The Mercedes-AMG GT is the firm’s flagship sports car, a two-door coupe that has been developed entirely in-house by Mercedes’ performance arm AMG.
There are two versions: the AMG GT and the GT-S. Both are incredibly fast, as the standard model has 456bhp, while the GT-S ups the ante to 503bhp and can hit 62mph in a scorching 3.8 seconds.
It makes for a good cruiser, too. Because the suspension isn’t too firm, the AMG GT is comfortable enough on long, lazy journeys.
Despite having a silhouette inspired by its predecessor, the SLS AMG, it isn’t a direct replacement. It’s one of the most expensive and powerful Mercedes you can buy and its two-door, two-seater layout coupled with sharp handling and a thundering V8 engine.
It’s an astonishing looking car and the styling is arguably more distinctive than that of many other rivals. The interior is just as impressive too: it’s extremely well built but still has all the flair of the car’s exterior.
The AMG GT is 4,546mm long, 1,939mm wide and 1,287mm tall, which makes it longer, lower and wider than a Porsche 911. It’s also longer than the Audi R8, almost exactly as wide but a bit taller.
The design shows a clear lineage back to Mercedes’ famous sporting models from the 1950s and earlier, too. At the front, traditional AMG bonnet and side vents leave you in no doubt as to the car’s potential.
A large proportion of the bodyshell is aluminium, like the SLS, with steel for the practicality-boosting tailgate, covering space for two sets of golf clubs.
Customers can choose from a range of carbon, black or chrome exterior detailing packages, but even in its most basic form, the GT has the head-turning appeal to rival the world’s most desirable sports cars.
The Mercedes-AMG GT’s cabin is gorgeous – and there’s no shortage of standard equipment
Unlike the Porsche 911 and BMW M6, the Mercedes-AMG GT is strictly a two-seater, so if you need space for all the family, you’re out of luck.
What’s more, you might find its interior a little claustrophobic, because the centre console is enormous and intrudes somewhat on elbow room for both the driver and the passenger .
A low seat means there’s plenty of headroom and the driving position is excellent, so the AMG GT can be a comfortable long-distance grand tourer.
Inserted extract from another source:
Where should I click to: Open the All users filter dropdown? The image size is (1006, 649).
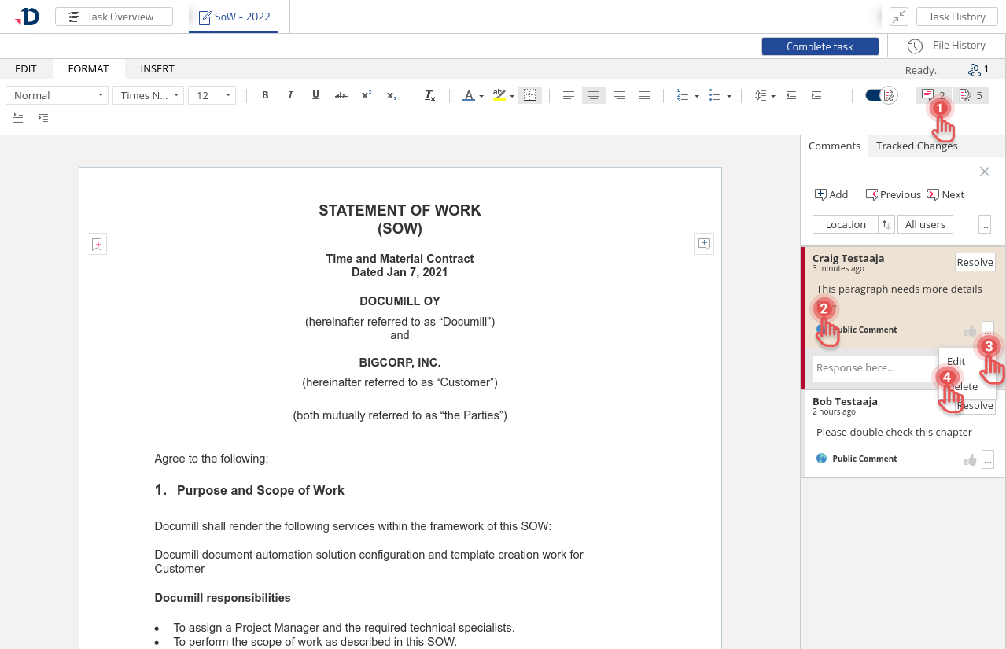pyautogui.click(x=925, y=224)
At first, the cabin makes a strong impression. The AMG GT’s build quality is first class, with plenty of leather and metal used throughout. The huge centre console is the dominant feature: it splits the cabin in half and features two banks of buttons to control an assortment of functions. A lovely flat-bottomed steering wheel, covered in Alcantara trim, finishes off the stunning cabin and if you’ve got the funds, there’s huge scope for personalised leather trim and other high-end options.
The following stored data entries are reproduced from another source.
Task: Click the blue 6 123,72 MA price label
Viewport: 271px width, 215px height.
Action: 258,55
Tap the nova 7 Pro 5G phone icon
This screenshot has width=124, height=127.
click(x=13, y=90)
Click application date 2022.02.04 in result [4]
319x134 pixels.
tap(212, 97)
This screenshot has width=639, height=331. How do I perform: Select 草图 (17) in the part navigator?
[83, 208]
The dashboard has Mercedes’ excellent tablet-style screen, which is controlled by the latest Comand system with a touchpad and roller dial, while clear navigation mapping and audio controls mean it’s easy to operate on the move.
The Comand control wheel and touchpad are located where you’d expect the gearlever to be – the lever itself is positioned further back because you use it only to select forward or reverse before switching to full auto mode or using the steering wheel paddles.
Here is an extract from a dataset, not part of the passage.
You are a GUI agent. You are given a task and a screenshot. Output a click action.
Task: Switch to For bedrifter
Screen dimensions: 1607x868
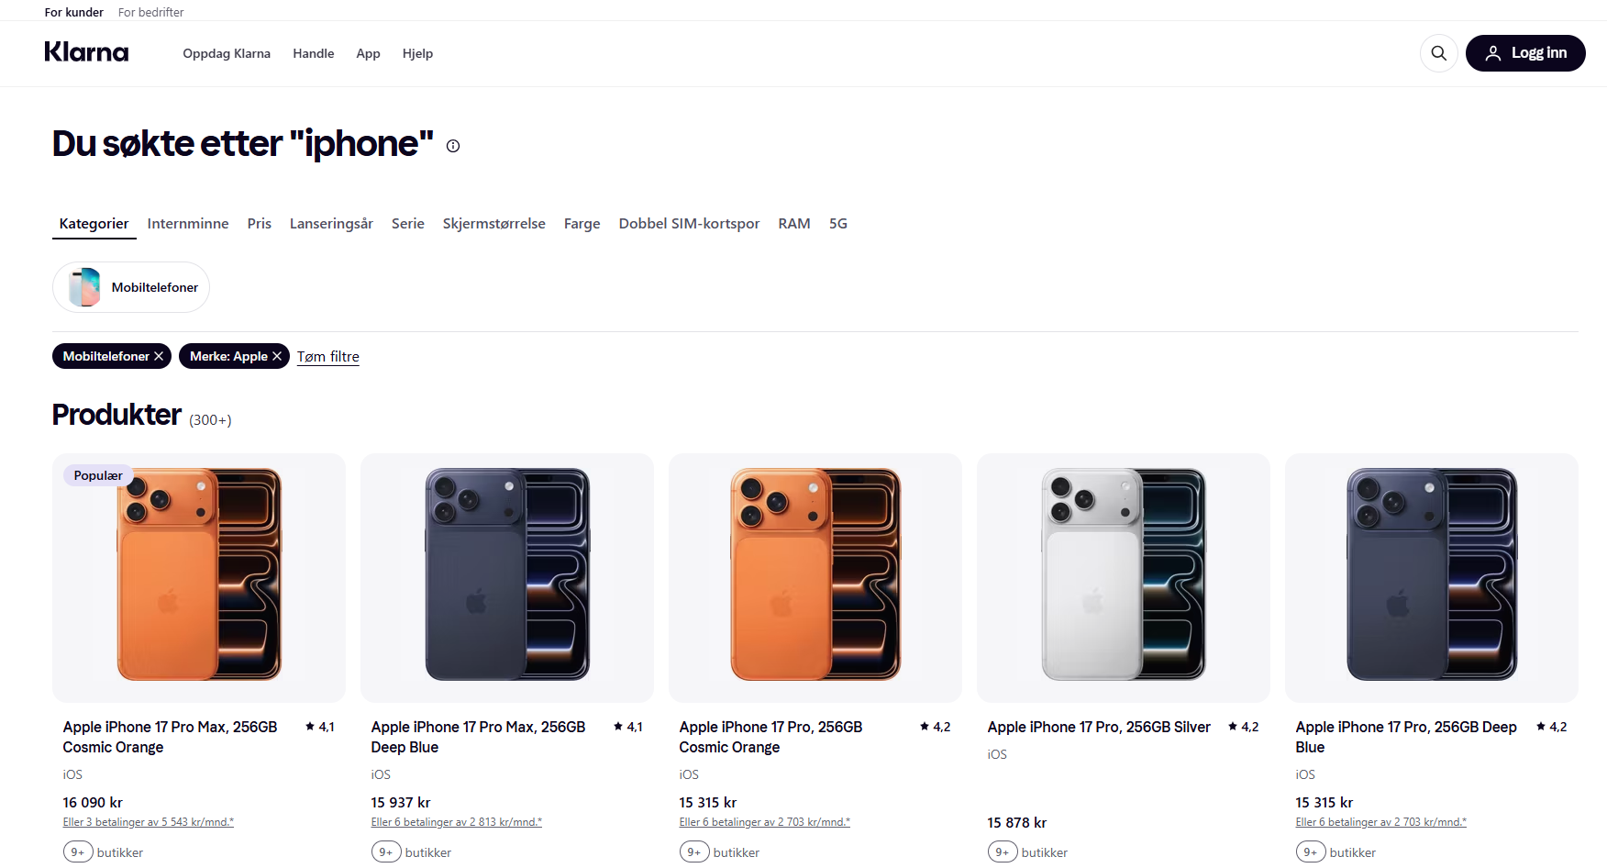pyautogui.click(x=150, y=12)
As you’d expect with a car that costs as much as the AMG GT, the likes of Bluetooth, DAB radio, a pair of USB sockets and an SD card reader are all standard.
The boot is at least reasonably spacious, offering room for a medium-sized suitcase or a couple of overnight bags.
Power comes from an all-new twin turbocharged 4.0-litre V8 engine that will appear in the next generation of AMG models. It’s the only engine available and it drives the rear wheels via a seven-speed dual-clutch automatic gearbox – there’s no manual version. The AMG-GT is offered with two power outputs – 456bhp in the GT and 503bhp in the flagship GT-S.
Press the starter button on the transmission tunnel and the 456bhp 4.0-litre V8 barks into life. The noise is addictive and really comes into its own above 3,000rpm – especially with the sports exhaust activated.
As for acceleration, you’re looking at 0-100km/h in 4.0 seconds from the standard model and 3.8 seconds from the GT-S, while top speed for each model is 304km/H and 310km/h respectively – both extremely fast, offering incredible sensations!
The dual-clutch gearbox shifts seamlessly, and there’s a nice blip on the downshift accompanied by pops and bangs from the exhaust when you’re decelerating. Love it!
I never expected the Mercedes-AMG GT to be bad to drive. But I for one never expected it to be this good. Intoxicatingly fast, comfortable over long distances and blessed with balanced, accessible handling it manages to be both a relaxed grand tourer and an inspiring sports car. It’s a car you’d quickly feel at home driving, but would take far longer to tire of.
Body control is excellent and for a powerful front-engined rear-wheel drive car, the grip is sensational. The back end is really steady under acceleration and the AMG GT feels incredibly composed.